Originally called Extensible Firmware Interface (EFI), the more recent specification is known as Unified Extensible Firmware Interface (UEFI), and the two names are used interchangeably.  (I tend to use the name "EFI" for anything that was produced or defined before the name change, and "UEFI" for anything since the name change.)

How do I start using EFI firmware?

You must make this choice before installing the OS.

On VMware Workstation, go into VM > Settings > Options > Advanced, and check Boot with EFI instead of BIOS.
WS enabling EFI.png

Thanks for picture VMware.com

On VMware Fusion, EFI firmware is automatically selected for Mac OS guests.  You do not need to do anything.
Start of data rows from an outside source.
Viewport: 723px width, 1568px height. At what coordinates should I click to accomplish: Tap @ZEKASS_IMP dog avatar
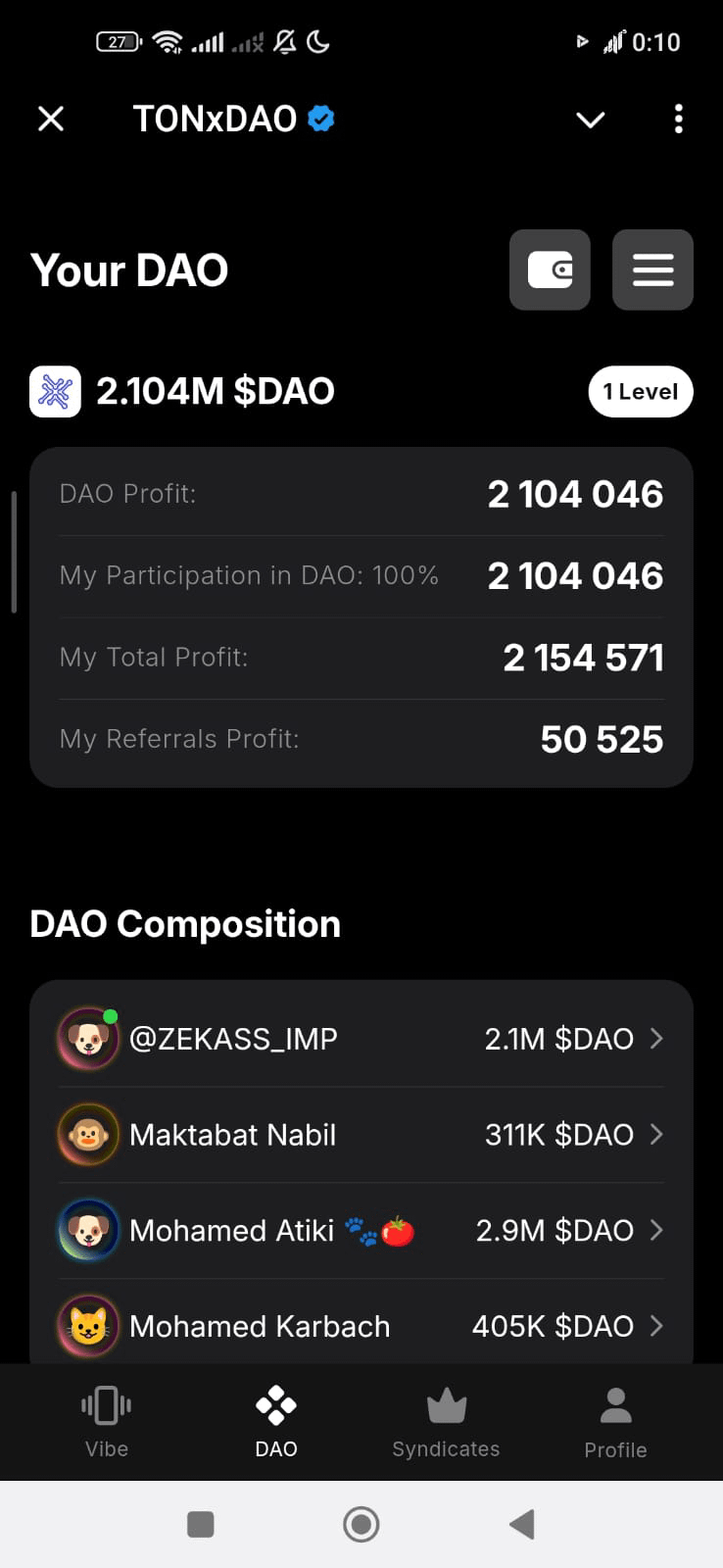click(x=88, y=1039)
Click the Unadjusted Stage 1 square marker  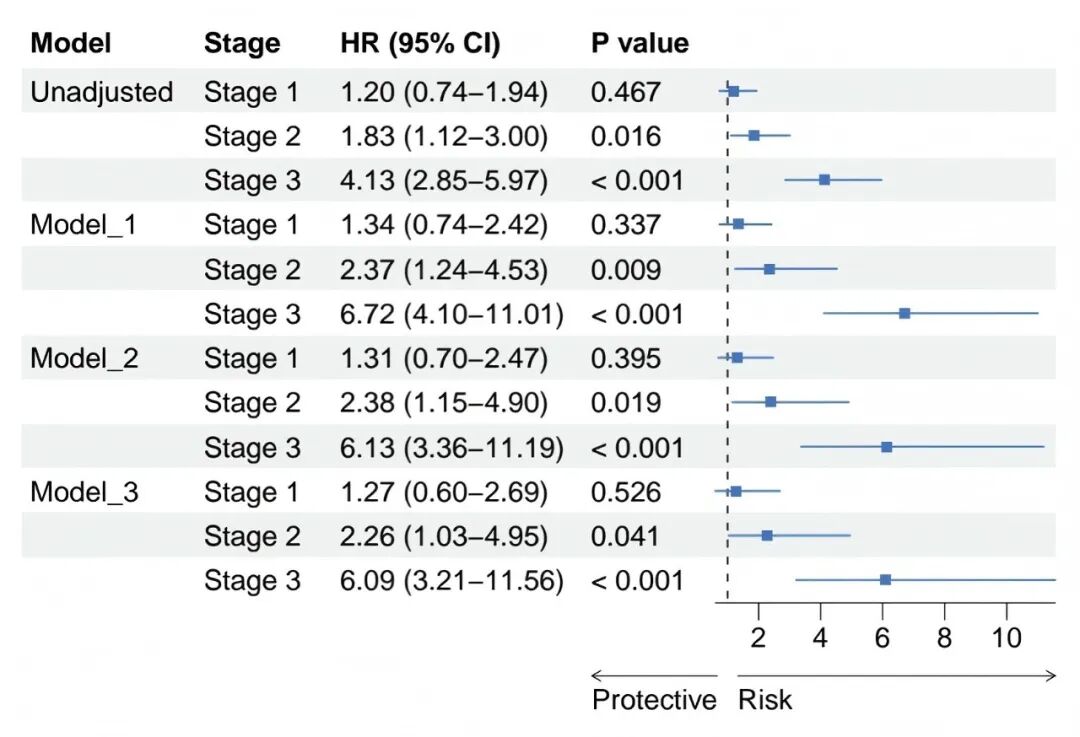point(734,91)
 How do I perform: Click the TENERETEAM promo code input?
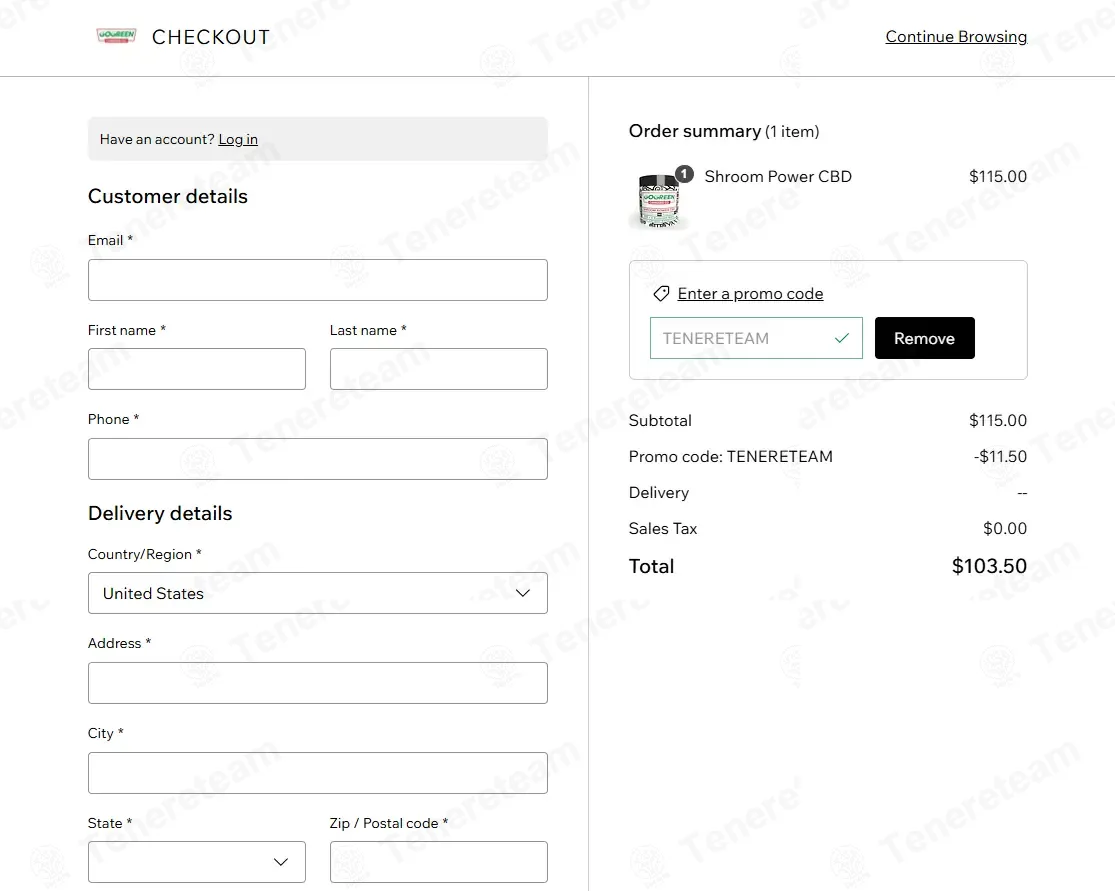[756, 338]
On ESXi using the vSphere Web Client, go into Edit Settings > VM Options > Boot Options, and choose under the Firmware section.
vSphere Web Client enabling EFI.png

On ESXi using the vSphere Client, go into Edit Settings > Options > Boot Options, and choose under the Firmware section.
vSphere enabling EFI.png

On any of our products with EFI support, you can also manually edit the virtual machine's configuration file to add the line

   firmware = "efi"

to configure a virtual machine for EFI.  The above user-interfaces do exactly that for you.  You can use this method if you want to play around with EFI in configurations that we don't officially support (such as Linux on EFI in Fusion 7), but of course things might very well break.